Sürünerek de olsa gideceğim

Kadın Haberleri —

LÜTFİYE GÖKKAN

LÜTFİYE GÖKKAN

  • Köyüne karakol yaptırmayarak devlete başkaldıran Lütfiye Gökkan, cesareti, yiğitliği ve paylaşımcılığıyla tanındı. Gökkan, “Öldüğümde mezarıma ‘partiye ve demokrasiye borçludur’ yazılsın” vasiyetinde bulunmuştu.

Riha’nın (Urfa) Pirsûs (Suruç) ilçesi Külünçe köyünde dünyaya gelen ve kadın mücadelesinde önemli bir yere sahip olan Lütfiye Gökkan, “Vasiyetimdir, ölürsem cenazem kadınların omuzunda taşınsın, bedenim toprağıma defnedilsin, mezarıma ‘partiye ve demokrasiye borçludur’ yazılsın” demişti.

Gökkan’ın vasiyeti yerine getirildi. 31 Ağustos’ta koronavirüs tedavisi gördüğü hastanede 80 yaşında yaşamını yitiren Lütfiye Gökkan, kadınların omuzunda taşınarak, köyünde toprağa verildi. 

Çocuklarını marşlarla büyüttü

Lütfiye Gökkan baskıya başkaldıran bir babaanneni torunu olarak dünya geldi. 6 erkek 3 kız kardeşi olan Lütfiye Gökkan’ın çocukluğu uğruna ölümü göze aldığı Külünçe köyünde geçti. 11 yaşında nişanlandırıldı, 15’inde evlendirildi. 16 yaşında ilk çocuğunu doğurdu.
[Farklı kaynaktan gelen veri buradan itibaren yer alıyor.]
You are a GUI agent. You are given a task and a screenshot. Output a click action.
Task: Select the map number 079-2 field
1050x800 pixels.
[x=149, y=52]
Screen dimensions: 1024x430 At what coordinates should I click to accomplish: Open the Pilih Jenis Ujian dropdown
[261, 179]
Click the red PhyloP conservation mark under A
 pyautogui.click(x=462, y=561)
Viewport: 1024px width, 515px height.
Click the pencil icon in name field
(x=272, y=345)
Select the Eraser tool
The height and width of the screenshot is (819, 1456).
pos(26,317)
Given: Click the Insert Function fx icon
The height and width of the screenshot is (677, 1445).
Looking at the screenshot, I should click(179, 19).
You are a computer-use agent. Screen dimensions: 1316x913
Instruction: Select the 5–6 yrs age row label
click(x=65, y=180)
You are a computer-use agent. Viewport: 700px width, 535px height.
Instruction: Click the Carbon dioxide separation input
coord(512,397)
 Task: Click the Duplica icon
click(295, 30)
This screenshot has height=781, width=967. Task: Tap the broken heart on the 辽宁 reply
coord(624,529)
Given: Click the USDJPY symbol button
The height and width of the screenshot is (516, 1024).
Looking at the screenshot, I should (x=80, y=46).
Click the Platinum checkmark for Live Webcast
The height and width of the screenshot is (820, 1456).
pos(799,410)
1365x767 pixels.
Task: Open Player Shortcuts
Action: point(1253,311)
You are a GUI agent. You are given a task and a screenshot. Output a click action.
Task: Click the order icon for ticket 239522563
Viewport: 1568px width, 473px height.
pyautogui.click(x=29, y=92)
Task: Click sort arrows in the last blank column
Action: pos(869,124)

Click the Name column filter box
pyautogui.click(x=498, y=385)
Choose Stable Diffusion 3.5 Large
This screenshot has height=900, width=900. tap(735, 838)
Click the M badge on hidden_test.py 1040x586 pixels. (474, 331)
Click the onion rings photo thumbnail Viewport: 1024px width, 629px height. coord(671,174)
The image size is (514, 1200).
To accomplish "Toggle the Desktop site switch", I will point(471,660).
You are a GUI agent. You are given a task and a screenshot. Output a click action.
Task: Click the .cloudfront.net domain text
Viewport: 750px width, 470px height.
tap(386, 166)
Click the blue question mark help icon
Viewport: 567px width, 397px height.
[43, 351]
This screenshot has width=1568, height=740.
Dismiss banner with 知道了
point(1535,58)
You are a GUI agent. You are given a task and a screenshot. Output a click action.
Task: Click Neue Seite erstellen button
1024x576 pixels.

Evlendirildiğinde kadını yok sayan erkek zihniyetin farkındaydı ancak buna karşı koyacak gücü henüz yoktu. Gökkan, ilk oğlunu kanserden, ikincisini ise trafik kazasında kaybetti. Daha sonra Gökkan’ın 5 çocuğu oldu.

1973 yılında Türkiye Halk Kurtuluş Ordusu’nun (THKO) üyesi olan kardeşi Avni Doğan Gökoğlu, Pirsûs’un Êlsiz köyü sınırında yaşamını yitirdi.

Kardeşinden sonra çocuklarını devrime duyduğu inançla büyüten Lütfiye Gökkan,  çocuklarını ninniler yerine marşlarla büyüttü.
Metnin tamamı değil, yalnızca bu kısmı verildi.